Endocrine Resistant Inclusion


- Clinical T2-T4c at diagnosis or screening, any N, M0 invasive ER+ (Allred Score at
least 3 or > 1% ER positivity) and HER2 negative (0 or 1+ by IHC or FISH negative or
equivocal) breast cancer, by AJCC 7th edition clinical staging, with the goal being
surgery to completely excise the tumor in the breast and the lymph node. Note:
Patients with invasive breast cancer that is ER pos, HER2 neg or equivocal or DCIS in
the contralateral breast are eligible; multi-focal diseases are not excluded. The
dominant lesion will be followed per protocol


- Ki67 > 10% by central testing at Washington University AMP laboratory from a tumor
biopsy performed after at least 2 weeks on neoadjuvant endocrine therapy. If Ki67 is >
10% by local testing, the Ki67 slide and H&E slide need to be reviewed by the study
pathologist to confirm eligibility (discuss with Study Chair). For patients external
to Washington University, please contact the Washington University coordinator by
email so that a screening ID# can be assigned prior to shipment of the slides


- Female ≥ 18 years of age


- ECOG performance status of 0, 1 or 2


- Pre- or post-menopausal women are eligible. If premenopausal, patient must be willing
to comply with pregnancy requirements and agrees with GnRH agonist therapy for ovarian
suppression during the study


- Adequate organ and marrow function:


- Leukocytes ≥ 3,000/mcL


- Absolute neutrophil count ≥ 1,500/mcL


- Platelets ≥ 100,000/mcL


- Total bilirubin ≤ ULN


- AST(SGOT)/ and ALT(SGPT) < 2.5 X ULN


- Creatinine ≤ ULN


- Able to understand and willing to sign an IRB-approved written informed consent
document


Exclusion


- Prior treatment of this cancer including: Surgery, Radiation, Chemotherapy


- Receiving any other investigational agents


- Prior therapy with Cdk4 inhibitor


- Any of the following in the previous 6 months: myocardial infarction, severe/unstable
angina, coronary/peripheral artery bypass graft, symptomatic congestive heart failure,
cerebrovascular accident, transient ischemic attack, symptomatic pulmonary embolism


- Uncontrolled intercurrent illness including, but not limited to: ongoing or active
infection, symptomatic congestive heart failure, unstable angina pectoris,
uncontrolled symptomatic cardiac arrhythmia, psychiatric illness/social situations
that would limit compliance with study requirements


- Pregnant/nursing


- Unwilling to employ adequate contraception


- Known HIV-positive on combination antiretroviral therapy


- Known metastatic disease


- Current use of anticoagulation therapy


- Previous excisional biopsy of the breast cancer or sentinel lymph node biopsy


- Any condition that impairs patient's ability to swallow PD 0332991 tablets (e.g.,
gastrointestinal tract disease resulting in an inability to take oral medication or a
requirement for IV alimentation, prior surgical procedures affecting absorption)

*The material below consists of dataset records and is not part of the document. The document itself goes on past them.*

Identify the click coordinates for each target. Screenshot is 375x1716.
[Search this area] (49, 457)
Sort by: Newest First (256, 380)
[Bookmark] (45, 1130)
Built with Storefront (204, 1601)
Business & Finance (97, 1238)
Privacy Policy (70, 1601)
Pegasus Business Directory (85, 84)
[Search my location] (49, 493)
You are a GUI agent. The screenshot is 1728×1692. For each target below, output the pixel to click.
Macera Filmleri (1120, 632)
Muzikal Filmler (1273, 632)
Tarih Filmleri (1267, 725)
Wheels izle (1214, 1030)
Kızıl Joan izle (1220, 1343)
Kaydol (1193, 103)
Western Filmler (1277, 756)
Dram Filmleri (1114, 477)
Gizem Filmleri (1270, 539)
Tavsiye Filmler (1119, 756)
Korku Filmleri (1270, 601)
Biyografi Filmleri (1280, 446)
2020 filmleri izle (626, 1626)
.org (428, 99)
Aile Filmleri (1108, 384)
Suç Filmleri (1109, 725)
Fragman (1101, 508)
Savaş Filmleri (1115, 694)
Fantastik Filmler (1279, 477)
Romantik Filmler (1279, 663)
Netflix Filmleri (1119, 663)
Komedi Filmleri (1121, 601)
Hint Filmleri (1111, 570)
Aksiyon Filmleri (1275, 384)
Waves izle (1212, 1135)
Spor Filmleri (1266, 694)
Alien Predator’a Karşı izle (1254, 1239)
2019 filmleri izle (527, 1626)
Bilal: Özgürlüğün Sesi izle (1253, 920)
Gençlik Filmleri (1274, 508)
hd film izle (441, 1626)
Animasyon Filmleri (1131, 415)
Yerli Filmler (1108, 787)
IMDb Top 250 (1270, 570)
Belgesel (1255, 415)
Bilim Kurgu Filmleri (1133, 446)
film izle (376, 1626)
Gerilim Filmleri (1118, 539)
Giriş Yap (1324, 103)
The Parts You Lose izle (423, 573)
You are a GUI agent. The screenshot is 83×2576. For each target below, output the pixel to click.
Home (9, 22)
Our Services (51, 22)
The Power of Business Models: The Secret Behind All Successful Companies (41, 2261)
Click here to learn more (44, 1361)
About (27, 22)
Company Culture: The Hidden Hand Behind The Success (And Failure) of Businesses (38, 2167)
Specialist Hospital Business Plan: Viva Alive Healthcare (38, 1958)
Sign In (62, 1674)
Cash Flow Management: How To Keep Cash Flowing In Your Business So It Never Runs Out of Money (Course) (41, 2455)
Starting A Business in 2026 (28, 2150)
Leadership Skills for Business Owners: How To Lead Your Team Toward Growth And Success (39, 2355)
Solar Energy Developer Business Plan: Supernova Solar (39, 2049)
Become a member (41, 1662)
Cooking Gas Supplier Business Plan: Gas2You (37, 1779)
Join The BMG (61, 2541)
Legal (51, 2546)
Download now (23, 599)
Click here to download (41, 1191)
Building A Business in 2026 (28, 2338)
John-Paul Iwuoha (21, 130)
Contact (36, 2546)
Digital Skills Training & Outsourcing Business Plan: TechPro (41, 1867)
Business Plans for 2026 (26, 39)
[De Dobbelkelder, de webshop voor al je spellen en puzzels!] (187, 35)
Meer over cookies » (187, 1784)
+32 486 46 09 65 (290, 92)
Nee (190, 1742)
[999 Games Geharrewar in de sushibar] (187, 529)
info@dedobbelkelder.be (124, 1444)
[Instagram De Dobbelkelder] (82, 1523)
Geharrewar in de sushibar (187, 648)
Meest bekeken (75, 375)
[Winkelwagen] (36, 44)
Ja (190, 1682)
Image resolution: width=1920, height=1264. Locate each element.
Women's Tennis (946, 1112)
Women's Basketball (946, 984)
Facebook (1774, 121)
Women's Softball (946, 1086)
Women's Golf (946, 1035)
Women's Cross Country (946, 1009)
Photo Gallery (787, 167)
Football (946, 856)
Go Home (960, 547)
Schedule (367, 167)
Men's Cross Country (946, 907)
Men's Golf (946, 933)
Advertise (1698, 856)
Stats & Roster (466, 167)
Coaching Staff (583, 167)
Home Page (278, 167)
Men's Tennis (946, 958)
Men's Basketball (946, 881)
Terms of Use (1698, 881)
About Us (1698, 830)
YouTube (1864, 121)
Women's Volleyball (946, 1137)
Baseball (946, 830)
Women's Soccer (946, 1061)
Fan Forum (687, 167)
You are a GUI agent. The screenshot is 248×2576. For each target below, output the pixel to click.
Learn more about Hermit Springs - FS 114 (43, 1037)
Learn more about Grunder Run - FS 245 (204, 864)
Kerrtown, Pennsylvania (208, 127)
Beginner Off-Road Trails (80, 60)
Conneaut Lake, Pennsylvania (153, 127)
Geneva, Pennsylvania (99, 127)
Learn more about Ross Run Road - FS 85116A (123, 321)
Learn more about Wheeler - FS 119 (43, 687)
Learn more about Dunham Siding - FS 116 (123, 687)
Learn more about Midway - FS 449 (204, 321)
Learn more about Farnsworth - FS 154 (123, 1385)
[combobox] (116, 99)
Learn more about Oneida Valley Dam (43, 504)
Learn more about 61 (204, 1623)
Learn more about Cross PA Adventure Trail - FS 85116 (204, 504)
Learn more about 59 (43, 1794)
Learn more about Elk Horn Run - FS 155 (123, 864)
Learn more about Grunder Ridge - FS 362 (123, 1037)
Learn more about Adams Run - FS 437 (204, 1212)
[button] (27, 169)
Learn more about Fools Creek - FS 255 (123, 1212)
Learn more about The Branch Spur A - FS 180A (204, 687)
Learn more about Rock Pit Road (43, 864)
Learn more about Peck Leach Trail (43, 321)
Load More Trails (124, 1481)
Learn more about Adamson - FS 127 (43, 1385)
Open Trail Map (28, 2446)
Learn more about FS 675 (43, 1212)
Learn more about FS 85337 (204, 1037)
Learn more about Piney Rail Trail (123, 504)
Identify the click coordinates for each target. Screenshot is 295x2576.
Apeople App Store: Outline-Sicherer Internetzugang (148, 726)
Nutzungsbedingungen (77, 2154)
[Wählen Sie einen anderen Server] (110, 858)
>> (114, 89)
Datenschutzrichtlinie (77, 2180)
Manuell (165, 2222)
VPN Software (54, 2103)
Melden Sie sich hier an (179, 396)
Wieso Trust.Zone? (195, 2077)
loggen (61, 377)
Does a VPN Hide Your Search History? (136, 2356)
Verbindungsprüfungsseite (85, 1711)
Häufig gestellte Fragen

- History of allergic reactions attributed to compounds of similar chemical or biologic
composition to PD 0332991 or other agents used in the study


- Corrected QT interval >470 msec


- Current use or anticipated need for food or drugs that are known strong CYP3A4
inhibitors (i.e. grapefruit juice, verapamil, ketoconazole, miconazole, itraconazole,
posaconazole, erythromycin, clarithromycin, telithromycin, indinavir, saquinavir,
ritonavir, nelfinavir, lopinavir, atazanavir, amprenavir, fosamprenavir, nefazodone,
diltiazem, and delavirdine) or inducers (i.e. dexamethasone, glucocorticoids,
progesterone, rifampin, phenobarbital, St. John's wort)


Adjuvant Inclusion


- Derived benefit from PD 0332991 in the neoadjuvant setting in this trial. This
includes the 26 patients who achieved complete cell cycle arrest only after the
addition of PD 0332991 (C1D1 Ki67 >2.7% and C1D15 Ki67 ≤ 2.7%) from the main study
(PIK3CA WT, mutant, or unknown cohorts) as well as any patients who have a Ki67 ≤ 10%
on C1D15 biopsy in the endocrine resistant cohort


- ECOG performance status of 0, 1 or 2


- Premenopausal, patient must be willing to comply with pregnancy requirements laid out


- Adequate organ and marrow function


- leukocytes ≥ 3,000/mcL


- absolute neutrophil count ≥ 1,500/mcL


- platelets ≥ 100,000/mcL


- total bilirubin ≤ ULN


- AST(SGOT)/ and ALT(SGPT) ≤ 2.5 X ULN


- Creatinine ≤ ULN


- Underwent surgery of the breast and axilla for curative intent


- At least 4 weeks post completion of adjuvant chemotherapy and radiation therapy if
indicated


- Patients who already started on adjuvant hormonal therapy are eligible under the
following conditions:


- For the 26 patients who enrolled in the initial cohorts and derived benefit from
neoadjuvant PD 0332991 (C1D1 Ki67 >2.7% and C1D15 Ki67 ≤ 2.7%), adjuvant PD
0332991 should be initiated as soon as possible if adjuvant hormonal therapy has
been initiated and the patient has completed radiation if indicated


- For patients who enrolled in the endocrine resistant cohort and derived benefit
from neoadjuvant PD 0332991 (C1D15 Ki67 ≤ 10%), adjuvant PD 0332991 should be
initiated within 6 months or sooner after initation of adjuvant hormonal therapy


- Able to understand and willing to sign an IRB-approved written informed consent
document


Exclusion


- Any of the following in the previous 6 months: myocardial infarction, severe/unstable
angina, coronary/peripheral artery bypass graft, symptomatic congestive heart failure,
cerebrovascular accident, transient ischemic attack, symptomatic pulmonary embolism


- Uncontrolled intercurrent illness including, but not limited to: ongoing or active
infection, symptomatic congestive heart failure, unstable angina pectoris,
uncontrolled symptomatic cardiac arrhythmia, ssychiatric illness/social situations
that would limit compliance with study requirements


- Pregnant/nursing


- Unwilling to employ adequate contraception


- Known HIV-positive on combination antiretroviral therapy. -Known metastatic disease


- Any condition that impairs patient's ability to swallow PD 0332991 tablets (e.g.,
gastrointestinal tract disease resulting in an inability to take oral medication or a
requirement for IV alimentation, prior surgical procedures affecting absorption)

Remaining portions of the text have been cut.